_What you will do_. Pick out the lines below with "logo" and list them.

_Supplied entries_.
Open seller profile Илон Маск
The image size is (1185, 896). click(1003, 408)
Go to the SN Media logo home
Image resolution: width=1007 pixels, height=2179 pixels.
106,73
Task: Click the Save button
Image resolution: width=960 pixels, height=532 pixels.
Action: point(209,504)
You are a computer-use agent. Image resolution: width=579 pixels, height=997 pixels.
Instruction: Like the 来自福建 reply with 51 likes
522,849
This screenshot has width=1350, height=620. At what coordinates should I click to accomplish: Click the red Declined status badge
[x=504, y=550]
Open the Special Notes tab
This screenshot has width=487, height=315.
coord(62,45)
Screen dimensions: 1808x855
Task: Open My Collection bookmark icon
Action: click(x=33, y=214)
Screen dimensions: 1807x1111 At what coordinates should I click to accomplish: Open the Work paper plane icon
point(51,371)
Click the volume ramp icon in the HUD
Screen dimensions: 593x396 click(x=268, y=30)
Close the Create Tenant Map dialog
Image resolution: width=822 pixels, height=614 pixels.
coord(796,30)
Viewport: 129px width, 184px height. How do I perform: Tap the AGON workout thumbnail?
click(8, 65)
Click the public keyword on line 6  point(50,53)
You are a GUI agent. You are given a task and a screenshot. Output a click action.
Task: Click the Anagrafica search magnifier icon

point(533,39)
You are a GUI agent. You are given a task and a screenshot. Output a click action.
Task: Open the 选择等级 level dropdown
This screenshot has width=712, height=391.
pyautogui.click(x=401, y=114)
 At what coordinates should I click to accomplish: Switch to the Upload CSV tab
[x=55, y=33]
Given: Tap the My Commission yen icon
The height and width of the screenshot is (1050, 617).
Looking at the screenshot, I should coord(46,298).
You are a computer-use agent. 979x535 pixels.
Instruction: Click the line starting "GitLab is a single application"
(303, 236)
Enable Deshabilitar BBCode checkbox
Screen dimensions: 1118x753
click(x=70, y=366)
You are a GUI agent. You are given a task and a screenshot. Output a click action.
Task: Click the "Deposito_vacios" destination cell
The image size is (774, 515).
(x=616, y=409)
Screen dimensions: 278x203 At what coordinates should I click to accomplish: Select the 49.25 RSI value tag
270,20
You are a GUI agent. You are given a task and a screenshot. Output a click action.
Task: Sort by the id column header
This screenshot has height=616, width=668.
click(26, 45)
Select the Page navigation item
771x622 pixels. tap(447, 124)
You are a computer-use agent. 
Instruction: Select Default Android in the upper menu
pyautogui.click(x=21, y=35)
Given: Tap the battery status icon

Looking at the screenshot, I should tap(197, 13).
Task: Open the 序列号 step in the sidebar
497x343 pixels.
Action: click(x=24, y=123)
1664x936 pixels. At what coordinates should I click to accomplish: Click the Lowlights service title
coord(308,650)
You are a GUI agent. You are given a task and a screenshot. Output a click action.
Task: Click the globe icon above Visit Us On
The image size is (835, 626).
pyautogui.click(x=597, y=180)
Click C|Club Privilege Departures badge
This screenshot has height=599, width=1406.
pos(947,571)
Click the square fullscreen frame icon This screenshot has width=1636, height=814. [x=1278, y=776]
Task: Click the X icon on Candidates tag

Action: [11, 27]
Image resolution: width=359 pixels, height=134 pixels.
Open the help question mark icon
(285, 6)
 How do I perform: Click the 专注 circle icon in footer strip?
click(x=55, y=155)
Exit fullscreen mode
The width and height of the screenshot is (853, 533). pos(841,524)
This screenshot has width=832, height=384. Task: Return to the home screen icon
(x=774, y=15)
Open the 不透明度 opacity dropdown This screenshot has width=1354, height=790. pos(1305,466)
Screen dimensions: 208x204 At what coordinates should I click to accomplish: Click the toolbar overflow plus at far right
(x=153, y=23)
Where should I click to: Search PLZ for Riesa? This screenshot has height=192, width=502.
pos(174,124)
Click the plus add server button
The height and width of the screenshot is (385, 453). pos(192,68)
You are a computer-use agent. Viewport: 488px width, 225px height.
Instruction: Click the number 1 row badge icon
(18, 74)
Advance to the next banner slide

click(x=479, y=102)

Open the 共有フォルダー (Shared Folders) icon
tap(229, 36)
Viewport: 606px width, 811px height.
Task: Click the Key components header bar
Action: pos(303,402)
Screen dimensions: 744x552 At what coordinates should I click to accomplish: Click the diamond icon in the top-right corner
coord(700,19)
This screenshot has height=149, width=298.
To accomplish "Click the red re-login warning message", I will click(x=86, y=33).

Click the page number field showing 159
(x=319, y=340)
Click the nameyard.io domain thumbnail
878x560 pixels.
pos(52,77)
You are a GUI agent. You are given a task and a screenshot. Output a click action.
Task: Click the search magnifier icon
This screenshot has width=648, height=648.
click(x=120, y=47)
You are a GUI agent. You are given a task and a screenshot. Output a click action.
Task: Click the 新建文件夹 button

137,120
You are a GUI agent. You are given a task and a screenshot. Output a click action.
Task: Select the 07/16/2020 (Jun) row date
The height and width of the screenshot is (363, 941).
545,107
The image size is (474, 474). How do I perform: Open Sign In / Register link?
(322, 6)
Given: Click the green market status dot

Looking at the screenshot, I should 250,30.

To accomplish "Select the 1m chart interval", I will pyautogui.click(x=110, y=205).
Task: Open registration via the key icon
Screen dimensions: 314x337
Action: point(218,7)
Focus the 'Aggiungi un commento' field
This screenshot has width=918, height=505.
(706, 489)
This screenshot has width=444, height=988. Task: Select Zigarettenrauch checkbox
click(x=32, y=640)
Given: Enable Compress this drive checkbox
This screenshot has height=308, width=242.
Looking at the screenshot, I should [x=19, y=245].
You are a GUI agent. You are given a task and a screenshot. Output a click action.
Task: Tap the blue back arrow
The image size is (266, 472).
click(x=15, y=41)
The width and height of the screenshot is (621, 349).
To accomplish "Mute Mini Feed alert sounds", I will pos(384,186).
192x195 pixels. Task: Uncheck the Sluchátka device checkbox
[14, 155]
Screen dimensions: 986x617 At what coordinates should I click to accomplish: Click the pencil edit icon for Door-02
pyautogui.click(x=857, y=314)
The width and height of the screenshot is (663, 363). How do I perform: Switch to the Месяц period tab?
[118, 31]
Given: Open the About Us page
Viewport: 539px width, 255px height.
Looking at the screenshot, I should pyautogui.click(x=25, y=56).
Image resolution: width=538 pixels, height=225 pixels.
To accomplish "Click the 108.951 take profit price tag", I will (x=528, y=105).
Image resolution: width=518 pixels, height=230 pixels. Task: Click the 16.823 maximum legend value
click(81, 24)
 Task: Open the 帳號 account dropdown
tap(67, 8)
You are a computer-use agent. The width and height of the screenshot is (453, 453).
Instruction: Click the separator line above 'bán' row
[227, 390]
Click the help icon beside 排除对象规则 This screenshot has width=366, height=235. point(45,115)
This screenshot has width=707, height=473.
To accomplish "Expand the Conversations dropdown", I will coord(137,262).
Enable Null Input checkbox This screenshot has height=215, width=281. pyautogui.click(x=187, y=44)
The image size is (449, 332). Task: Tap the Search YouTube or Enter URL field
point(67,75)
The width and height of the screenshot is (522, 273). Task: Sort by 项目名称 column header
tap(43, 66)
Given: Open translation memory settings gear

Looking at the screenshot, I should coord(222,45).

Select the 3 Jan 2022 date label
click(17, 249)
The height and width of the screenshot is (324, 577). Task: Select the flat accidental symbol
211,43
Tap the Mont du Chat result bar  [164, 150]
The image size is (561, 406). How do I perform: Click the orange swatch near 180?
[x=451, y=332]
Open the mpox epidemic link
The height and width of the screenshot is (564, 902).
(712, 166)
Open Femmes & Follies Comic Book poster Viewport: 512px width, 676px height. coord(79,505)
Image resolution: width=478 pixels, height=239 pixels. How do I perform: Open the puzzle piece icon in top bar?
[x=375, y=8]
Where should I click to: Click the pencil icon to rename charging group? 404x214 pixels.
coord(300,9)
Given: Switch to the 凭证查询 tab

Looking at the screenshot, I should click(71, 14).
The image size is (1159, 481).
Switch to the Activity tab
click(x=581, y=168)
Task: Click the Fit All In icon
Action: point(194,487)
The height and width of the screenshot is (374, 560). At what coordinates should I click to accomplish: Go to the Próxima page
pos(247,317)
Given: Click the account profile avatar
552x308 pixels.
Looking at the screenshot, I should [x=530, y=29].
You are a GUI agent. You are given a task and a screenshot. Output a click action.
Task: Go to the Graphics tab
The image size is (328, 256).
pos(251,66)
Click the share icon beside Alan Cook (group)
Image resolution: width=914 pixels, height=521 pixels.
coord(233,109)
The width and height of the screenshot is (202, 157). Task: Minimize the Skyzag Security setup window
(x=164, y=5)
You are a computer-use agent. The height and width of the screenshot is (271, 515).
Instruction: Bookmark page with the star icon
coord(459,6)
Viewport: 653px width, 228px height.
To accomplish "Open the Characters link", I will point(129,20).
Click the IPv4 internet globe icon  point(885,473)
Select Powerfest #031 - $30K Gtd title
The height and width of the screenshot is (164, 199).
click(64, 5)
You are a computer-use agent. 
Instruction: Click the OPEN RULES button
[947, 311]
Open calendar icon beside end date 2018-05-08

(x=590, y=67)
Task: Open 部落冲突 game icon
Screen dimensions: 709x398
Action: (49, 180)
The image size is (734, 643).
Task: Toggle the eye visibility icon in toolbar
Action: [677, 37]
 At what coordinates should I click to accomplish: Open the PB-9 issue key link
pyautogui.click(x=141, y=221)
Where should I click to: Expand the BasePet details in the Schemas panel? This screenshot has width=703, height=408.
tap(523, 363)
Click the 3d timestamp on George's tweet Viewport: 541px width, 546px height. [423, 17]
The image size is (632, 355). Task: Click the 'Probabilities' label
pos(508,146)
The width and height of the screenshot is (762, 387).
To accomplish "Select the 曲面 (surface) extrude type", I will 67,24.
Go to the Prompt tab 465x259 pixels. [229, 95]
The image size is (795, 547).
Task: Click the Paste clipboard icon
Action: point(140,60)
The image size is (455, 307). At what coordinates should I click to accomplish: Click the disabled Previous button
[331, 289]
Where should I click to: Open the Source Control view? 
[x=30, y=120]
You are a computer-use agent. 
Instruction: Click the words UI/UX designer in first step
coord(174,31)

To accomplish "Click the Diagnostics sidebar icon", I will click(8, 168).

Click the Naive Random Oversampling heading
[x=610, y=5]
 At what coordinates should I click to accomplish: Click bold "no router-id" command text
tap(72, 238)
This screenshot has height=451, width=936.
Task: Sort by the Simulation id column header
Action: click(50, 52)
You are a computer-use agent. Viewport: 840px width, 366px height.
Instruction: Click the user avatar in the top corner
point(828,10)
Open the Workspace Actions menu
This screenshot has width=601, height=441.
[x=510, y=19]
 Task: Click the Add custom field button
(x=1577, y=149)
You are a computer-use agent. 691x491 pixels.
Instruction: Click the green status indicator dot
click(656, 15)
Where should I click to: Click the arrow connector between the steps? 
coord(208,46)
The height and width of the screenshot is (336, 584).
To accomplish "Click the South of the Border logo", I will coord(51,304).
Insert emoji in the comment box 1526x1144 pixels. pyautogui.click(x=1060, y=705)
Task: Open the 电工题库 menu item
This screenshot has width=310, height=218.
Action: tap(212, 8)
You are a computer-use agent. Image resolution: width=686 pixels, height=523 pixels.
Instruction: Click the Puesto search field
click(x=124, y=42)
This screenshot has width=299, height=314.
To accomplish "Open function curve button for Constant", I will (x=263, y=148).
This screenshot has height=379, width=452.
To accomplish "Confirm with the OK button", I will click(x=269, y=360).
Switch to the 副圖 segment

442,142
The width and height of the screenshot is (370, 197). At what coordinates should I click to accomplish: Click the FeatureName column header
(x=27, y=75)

_Solution to this problem_.
Go to the SN Media logo home
To accomplish "Click the South of the Border logo", I will coord(51,304).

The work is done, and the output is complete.